Немного похож на запах метро. Некоторым нравится, других передергивает от одного упоминания. Я пока не определилась с отношением. Но вот то, что смогу с закрытыми глазами найти инсулин на манер хорошей охотничьей собаки, – несомненно.
Делаю укол, старательно собирая кожу в складочку. Не захватывать мышцы, только жировая ткань. Какая у моего исхудавшего малыша жировая ткань? Ни бедро, ни предплечье не кажутся мне в смысле упитанности достаточно надежными. Только на животе еще осталось какое-то подобие жирка. Теперь взять шприц, перехватить его как дротик для игры в дартс, мысленно проговариваю инструкции, и, быстро разогнавшись, вонзить шприц. Ой! Разогнаться удалось, а вот попасть – нет. Шприц-ручка улетела под кровать.
– Мам, ты чего кидаешься? – открывает глаза Дана. Она зажмуривается, чтобы не видеть страшного момента, когда игла вонзается в кожу.
– Не умею играть в дартс, – бормочу я, вытирая животом пыль под кроватью. – Старость не радость, ох-хо-хо.
Наконец выползаю с добычей. Иголка погнулась и поцарапала запястье. Чертовски больно! Как такая маленькая иголка может приносить столько боли? Укол вообще не должен ощущаться. Техника так и называется – безболезненных инъекций. Идиоты.
Меняю иголку, поминутно облизывая запястье. Итак, складочка, прицелиться, ускориться… Попала. Дана вздрагивает всем телом, будто в нее вонзилась не маленькая игла, а минимум разрывная пуля. Некоторые говорят, что надо считать до пяти. А другие – что до пятнадцати. На всякий случай считаю до двадцати, мысленно проговаривая невесть как всплывшую из детства считалку «Раз, два, три, четыре, пять, шесть, семь, восемь, девять, десять, царь велел ее повесить, а царица не дала и повесила царя». Насколько помню, дело кончается тем, что царь в помойку улетел, но мы до таких деталей не доходим – достаю шприц раньше.

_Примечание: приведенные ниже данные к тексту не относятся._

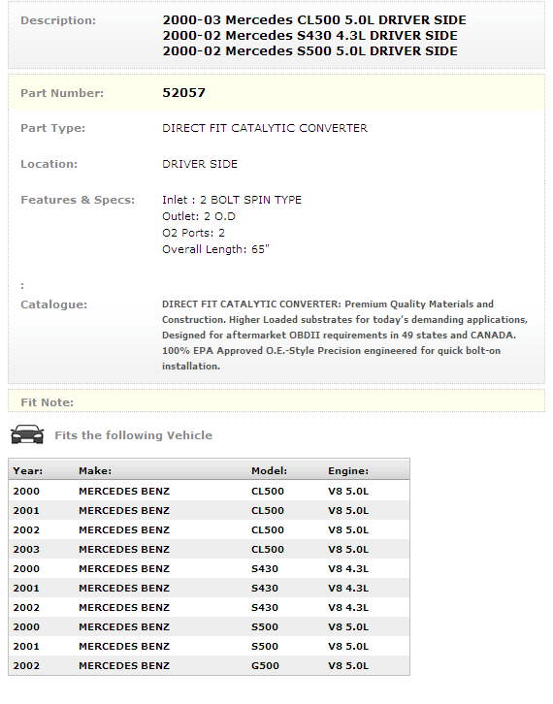Click the DRIVER SIDE location value
Image resolution: width=553 pixels, height=704 pixels.
click(x=200, y=164)

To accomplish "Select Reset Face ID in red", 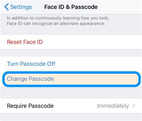I will click(25, 42).
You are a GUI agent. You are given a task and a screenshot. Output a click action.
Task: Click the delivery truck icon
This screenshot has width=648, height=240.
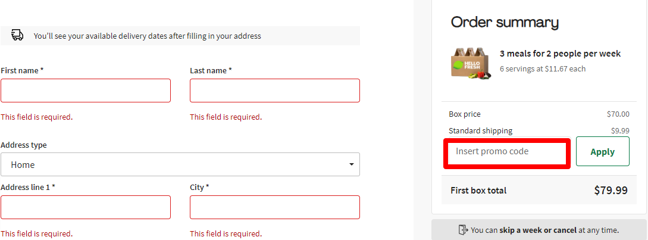(17, 36)
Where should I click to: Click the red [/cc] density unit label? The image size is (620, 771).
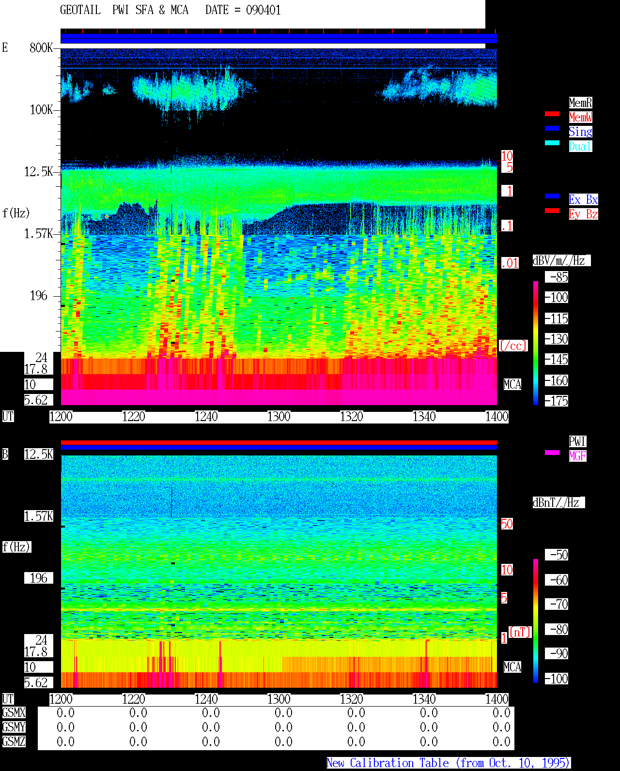click(513, 346)
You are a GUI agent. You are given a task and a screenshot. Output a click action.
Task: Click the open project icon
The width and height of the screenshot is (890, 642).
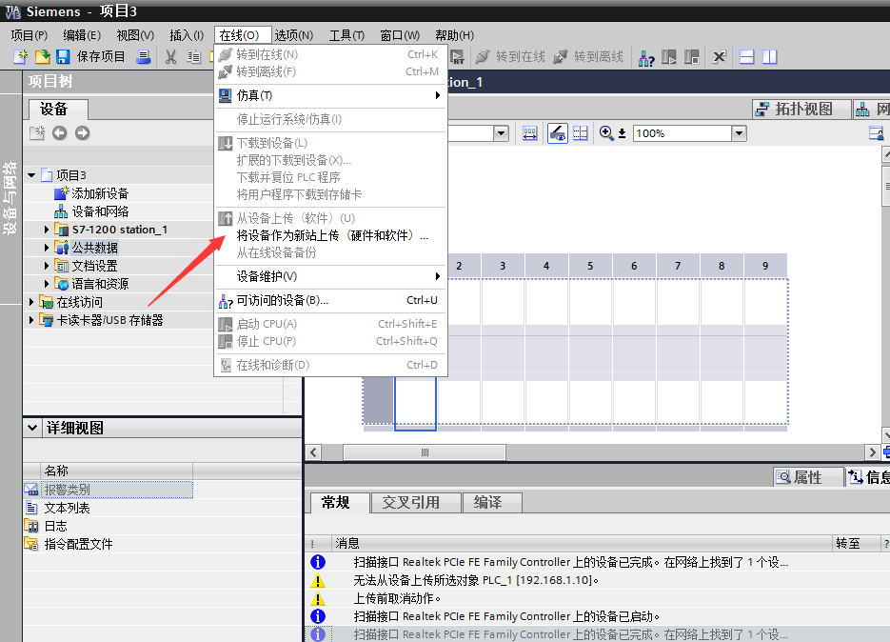pyautogui.click(x=43, y=57)
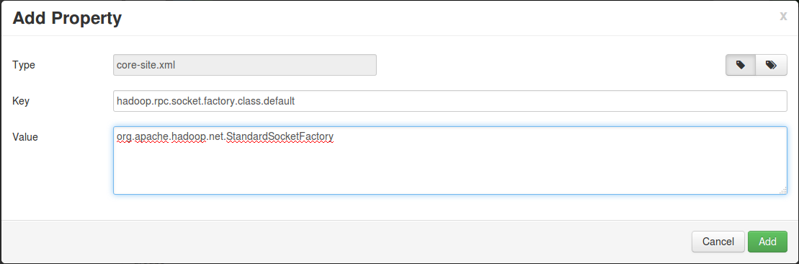Cancel adding the property
The width and height of the screenshot is (799, 264).
pyautogui.click(x=718, y=242)
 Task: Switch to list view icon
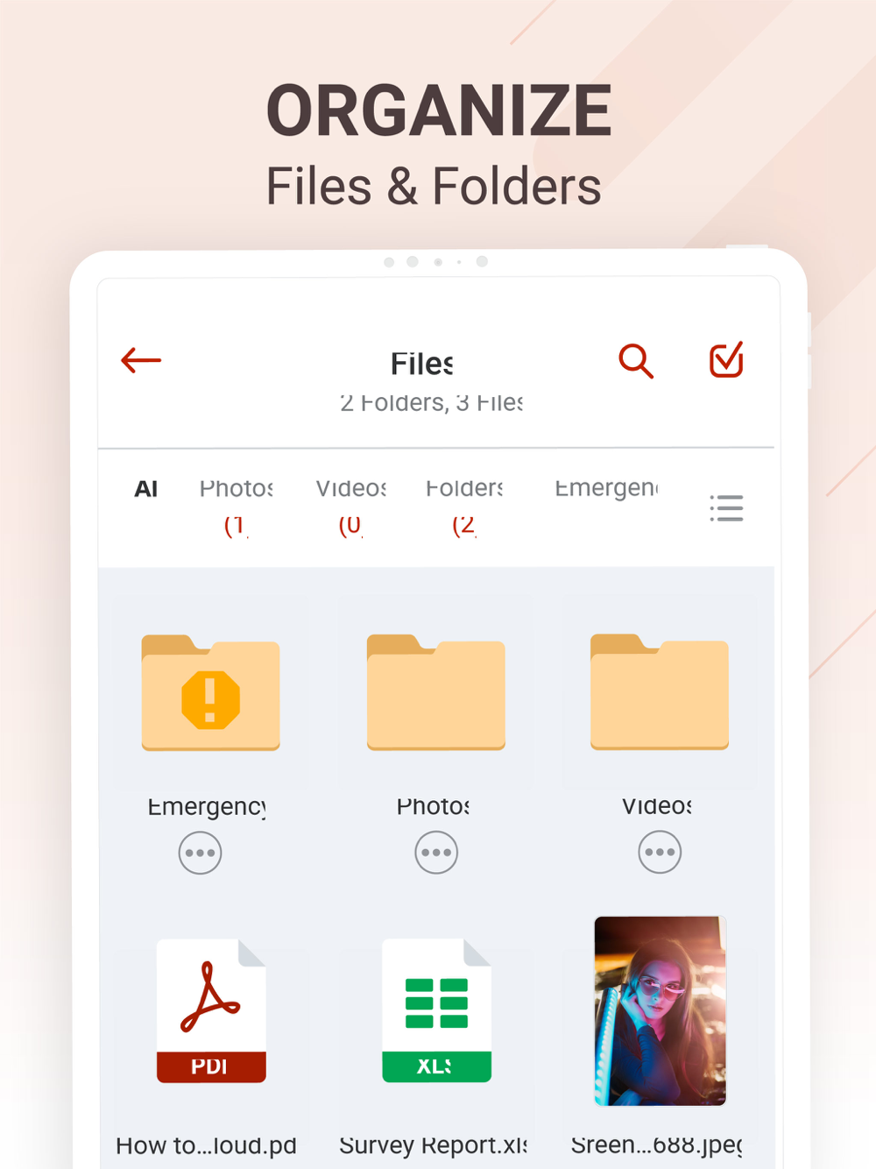[x=726, y=508]
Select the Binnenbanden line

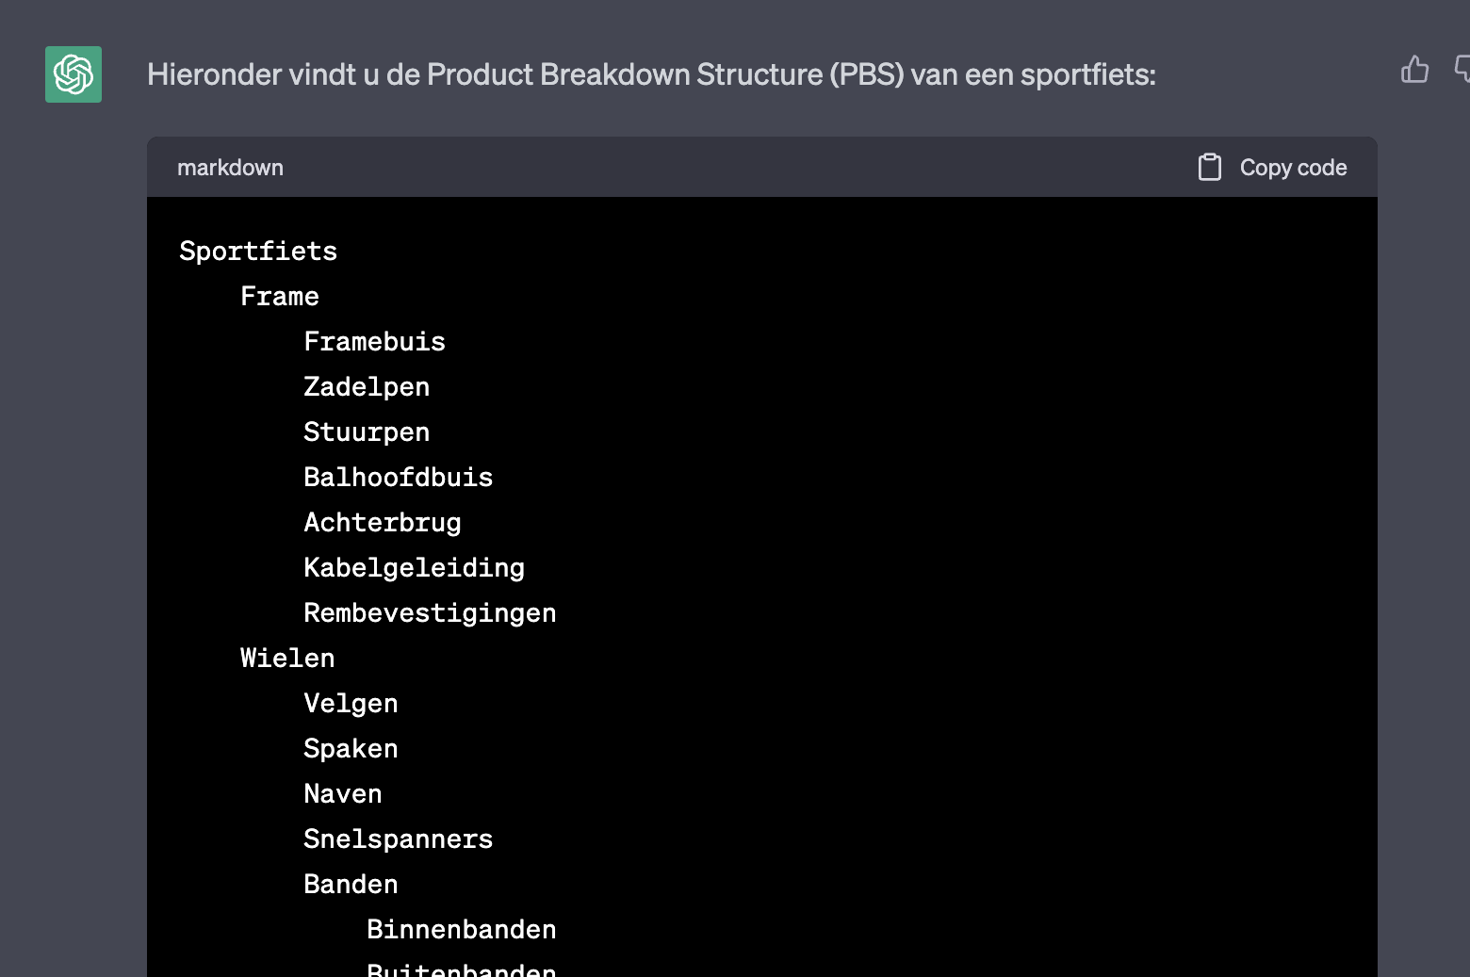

Складываю всё потенциально опасное на подоконник, самое недоступное для детей место, и выглядываю в коридор: надо сделать отметку об уколе у медсестры.
В коридоре неожиданно обнаруживается вечно запертый в палате Димка.
– Привет, – улыбается он.
Я невольно улыбаюсь в ответ. Димка очень обаятельный. У него огромные, на пол-лица, мультяшные глаза и вытянутые на коленках треники. Я думала, ему четыре года, но ему уже десять. Димка не растет. Он ворует сахар и хлеб из чужих холодильников и ждет, что мама-алкоголичка заберет его домой. Только вот мама не заберет. Она даже ни разу не пришла навестить сына.

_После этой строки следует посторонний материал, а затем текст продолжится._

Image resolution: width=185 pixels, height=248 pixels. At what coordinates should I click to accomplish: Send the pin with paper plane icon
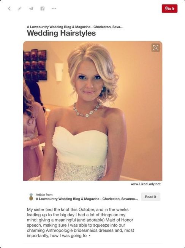tap(31, 8)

– Что делаешь? – заводит светскую беседу Димка. – Не знаешь, чье это яблоко?
На столе у медсестры лежит краснобокий глянцевый фрукт, будто сделанный из папье-маше.
– Не знаю. Но у меня тоже есть яблоко. Хочешь?
Глаза Димки загораются. Это настолько завораживающее зрелище, что я ненадолго зависаю на полпути к холодильнику.
– Так где твое? – подгоняет собеседник.
Выдаю ему зеленое «симиренко» из собственных запасов. Димка вгрызается в него, как оголодавшая гусеница.